Essa estratégia de vigilância, contudo, tem sido prejudicada pelo atraso nas notificações – principalmente na Região Metropolitana de São Paulo, que concentra a maioria dos infectados pelo novo coronavírus. Por limitações logísticas, o intervalo de tempo entre a chegada do paciente grave ao hospital e a confirmação do diagnóstico tem sido, em média, de 10 dias. Os dados oficiais sem a correção do nowcasting, portanto, indicam o índice de ocupação hospitalar por COVID-19 de 10 dias atrás.

“Até 20 de março, o número oficial de casos [1.231] no município é muito parecido com o apontado pela ferramenta de nowcasting [1.254]. A partir desse ponto as curvas no gráfico começam a divergir, indicando que o número de novos testes realizados havia ultrapassado a capacidade de processamento do sistema de saúde”, diz Sudbrack.

Para contornar o problema, os pesquisadores do Observatório COVID-19 BR usaram técnicas estatísticas que permitem corrigir o número oficial de casos de acordo com a distribuição média de atraso na notificação.

“Se eu tenho um amigo que sempre se atrasa 10 minutos para chegar a um compromisso, sei que posso chegar 10 minutos após o horário marcado. Assim, há grande chance de chegarmos juntos. Eu me adaptei com base em um comportamento médio. A lógica da ferramenta é mais ou menos a mesma”, explica Sudbrack.

Além de ajudar os gestores a preparar o sistema de saúde para atender os doentes, a ferramenta possibilita fazer outros tipos de cálculo com maior precisão.

“Sem a correção do nowcasting, por exemplo, o tempo estimado de duplicação dos casos graves de COVID-19 na cidade de São Paulo estava acima de 10 dias no começo de abril. Quando fizemos a correção percebemos que, na verdade, a quantidade de casos graves dobrava a cada sete dias. Antes da quarentena ser decretada, em 22 de março, os casos dobravam a cada quatro ou cinco dias. Esse ritmo se manteve até 24 de março e, a partir de então, o tempo começou a aumentar, sinal de que o distanciamento social está freando a disseminação do vírus”, diz.

Na avaliação de Sudbrack, porém, a situação atual ainda não permite pensar no relaxamento das medidas adotadas para conter o avanço da epidemia. “Ainda estamos em uma condição delicada. Se hoje temos em torno de 5 mil casos, teremos aproximadamente 10 mil em uma semana. E corremos o risco de jogar fora todo o trabalho já feito se a circulação de pessoas for liberada antes da hora. O tempo de duplicação dos casos na Itália, por exemplo, já ultrapassou 25 dias e só agora estão começando a relaxar lentamente as medidas de isolamento social”, conta.

No limite

Uma estimativa disponível na página do Observatório COVID-19 BR aponta que, se não tivessem sido adotadas medidas para conter a disseminação do novo coronavírus e para expandir a capacidade do sistema público de saúde, os leitos de unidade de terapia intensiva (UTI) do município de São Paulo teriam alcançado 100% de ocupação no dia 2 de abril. Ou seja, a rede pública da capital já teria entrado em colapso.
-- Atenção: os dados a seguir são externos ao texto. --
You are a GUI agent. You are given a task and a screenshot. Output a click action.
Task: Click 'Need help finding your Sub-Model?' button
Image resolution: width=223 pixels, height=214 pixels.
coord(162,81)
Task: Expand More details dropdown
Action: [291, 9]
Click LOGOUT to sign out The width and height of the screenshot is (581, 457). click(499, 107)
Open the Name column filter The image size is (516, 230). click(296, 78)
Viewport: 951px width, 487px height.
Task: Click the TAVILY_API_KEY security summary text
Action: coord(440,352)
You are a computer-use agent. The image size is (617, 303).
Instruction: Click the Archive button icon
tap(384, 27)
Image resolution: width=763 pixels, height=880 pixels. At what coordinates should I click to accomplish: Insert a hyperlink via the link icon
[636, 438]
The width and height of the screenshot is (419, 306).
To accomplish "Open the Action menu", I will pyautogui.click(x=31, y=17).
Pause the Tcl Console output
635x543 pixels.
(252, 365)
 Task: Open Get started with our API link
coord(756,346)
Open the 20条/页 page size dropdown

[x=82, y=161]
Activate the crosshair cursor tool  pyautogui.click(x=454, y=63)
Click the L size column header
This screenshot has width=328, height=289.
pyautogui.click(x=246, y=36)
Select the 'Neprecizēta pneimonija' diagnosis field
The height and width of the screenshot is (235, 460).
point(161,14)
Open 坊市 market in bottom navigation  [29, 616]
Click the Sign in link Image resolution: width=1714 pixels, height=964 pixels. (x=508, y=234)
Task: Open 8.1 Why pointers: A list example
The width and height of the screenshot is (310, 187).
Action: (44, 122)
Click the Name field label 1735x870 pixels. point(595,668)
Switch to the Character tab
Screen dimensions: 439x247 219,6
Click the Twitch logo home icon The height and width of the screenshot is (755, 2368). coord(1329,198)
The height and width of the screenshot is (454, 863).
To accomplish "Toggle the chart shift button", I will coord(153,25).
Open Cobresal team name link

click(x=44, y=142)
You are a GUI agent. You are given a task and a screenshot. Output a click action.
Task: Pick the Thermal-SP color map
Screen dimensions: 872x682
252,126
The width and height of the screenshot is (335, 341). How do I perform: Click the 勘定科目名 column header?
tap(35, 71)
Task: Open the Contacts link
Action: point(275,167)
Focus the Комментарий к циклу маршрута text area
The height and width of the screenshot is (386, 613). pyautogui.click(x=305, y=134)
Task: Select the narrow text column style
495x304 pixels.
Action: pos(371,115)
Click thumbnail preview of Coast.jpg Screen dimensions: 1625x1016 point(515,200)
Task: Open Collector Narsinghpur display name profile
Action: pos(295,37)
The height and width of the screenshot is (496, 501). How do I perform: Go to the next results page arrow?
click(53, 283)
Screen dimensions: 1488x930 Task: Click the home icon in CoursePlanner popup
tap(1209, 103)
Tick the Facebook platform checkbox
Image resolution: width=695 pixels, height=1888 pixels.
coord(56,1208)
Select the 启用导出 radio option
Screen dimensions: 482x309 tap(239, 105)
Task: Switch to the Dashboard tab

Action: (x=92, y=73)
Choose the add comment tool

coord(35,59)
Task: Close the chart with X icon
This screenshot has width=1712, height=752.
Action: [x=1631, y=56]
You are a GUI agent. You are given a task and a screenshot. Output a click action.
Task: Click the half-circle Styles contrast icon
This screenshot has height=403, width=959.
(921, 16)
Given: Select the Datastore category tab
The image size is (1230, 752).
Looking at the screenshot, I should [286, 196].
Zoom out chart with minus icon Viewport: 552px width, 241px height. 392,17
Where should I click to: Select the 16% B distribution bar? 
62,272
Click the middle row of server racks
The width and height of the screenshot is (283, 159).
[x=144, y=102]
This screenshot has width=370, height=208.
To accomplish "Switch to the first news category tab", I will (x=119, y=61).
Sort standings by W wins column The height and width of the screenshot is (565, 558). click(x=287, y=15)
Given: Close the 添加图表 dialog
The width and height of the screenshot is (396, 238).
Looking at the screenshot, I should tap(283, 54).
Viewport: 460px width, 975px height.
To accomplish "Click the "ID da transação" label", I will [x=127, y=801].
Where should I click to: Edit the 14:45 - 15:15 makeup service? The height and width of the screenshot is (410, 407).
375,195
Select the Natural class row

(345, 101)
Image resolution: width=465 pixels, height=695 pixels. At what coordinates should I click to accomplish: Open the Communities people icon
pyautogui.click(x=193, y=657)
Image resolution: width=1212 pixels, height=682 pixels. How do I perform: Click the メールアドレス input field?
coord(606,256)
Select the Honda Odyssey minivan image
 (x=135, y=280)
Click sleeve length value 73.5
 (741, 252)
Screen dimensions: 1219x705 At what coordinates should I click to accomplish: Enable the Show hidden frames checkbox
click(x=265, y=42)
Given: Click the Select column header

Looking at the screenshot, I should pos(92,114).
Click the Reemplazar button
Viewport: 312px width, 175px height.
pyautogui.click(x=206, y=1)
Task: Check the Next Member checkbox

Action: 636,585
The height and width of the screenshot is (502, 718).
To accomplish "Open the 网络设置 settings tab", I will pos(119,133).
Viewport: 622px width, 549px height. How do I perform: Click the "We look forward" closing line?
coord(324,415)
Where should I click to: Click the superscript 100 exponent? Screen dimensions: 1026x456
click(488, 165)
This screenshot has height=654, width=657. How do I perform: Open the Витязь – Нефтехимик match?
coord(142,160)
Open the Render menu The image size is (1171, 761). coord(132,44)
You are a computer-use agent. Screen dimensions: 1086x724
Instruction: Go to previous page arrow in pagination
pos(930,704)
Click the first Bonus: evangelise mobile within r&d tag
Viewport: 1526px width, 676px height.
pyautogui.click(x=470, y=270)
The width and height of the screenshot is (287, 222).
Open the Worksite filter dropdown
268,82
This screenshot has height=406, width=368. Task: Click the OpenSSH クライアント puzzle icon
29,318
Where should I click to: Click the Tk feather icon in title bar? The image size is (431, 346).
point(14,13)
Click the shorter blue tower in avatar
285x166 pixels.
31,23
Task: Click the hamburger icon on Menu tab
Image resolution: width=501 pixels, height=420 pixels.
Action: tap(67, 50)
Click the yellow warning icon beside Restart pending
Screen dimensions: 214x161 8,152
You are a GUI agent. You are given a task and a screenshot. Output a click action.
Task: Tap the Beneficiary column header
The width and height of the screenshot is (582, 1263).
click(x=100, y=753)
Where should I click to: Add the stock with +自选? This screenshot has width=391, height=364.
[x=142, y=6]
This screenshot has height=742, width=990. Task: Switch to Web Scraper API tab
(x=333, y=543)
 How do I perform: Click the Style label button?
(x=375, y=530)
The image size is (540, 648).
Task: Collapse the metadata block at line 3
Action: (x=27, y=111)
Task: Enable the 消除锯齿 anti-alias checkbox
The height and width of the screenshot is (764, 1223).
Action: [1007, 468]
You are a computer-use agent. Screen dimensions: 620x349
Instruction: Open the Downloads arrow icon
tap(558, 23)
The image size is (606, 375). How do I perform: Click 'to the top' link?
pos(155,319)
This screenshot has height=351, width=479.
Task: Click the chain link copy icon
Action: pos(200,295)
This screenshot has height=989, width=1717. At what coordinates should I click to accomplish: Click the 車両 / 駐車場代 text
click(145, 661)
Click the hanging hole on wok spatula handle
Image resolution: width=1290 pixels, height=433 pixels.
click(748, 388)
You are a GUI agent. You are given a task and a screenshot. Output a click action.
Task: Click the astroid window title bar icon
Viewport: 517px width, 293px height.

Como destaca Prado, estima-se que um caso grave de COVID-19 permaneça internado, em média, por 11 dias. Portanto, mesmo com o aumento no tempo de duplicação dos casos da doença, os pacientes graves continuam a se acumular nos hospitais. “No momento, o GT COVID-19 Sampa projeta um aumento de pelo menos 20% na demanda por leitos de UTI a cada semana”, revela.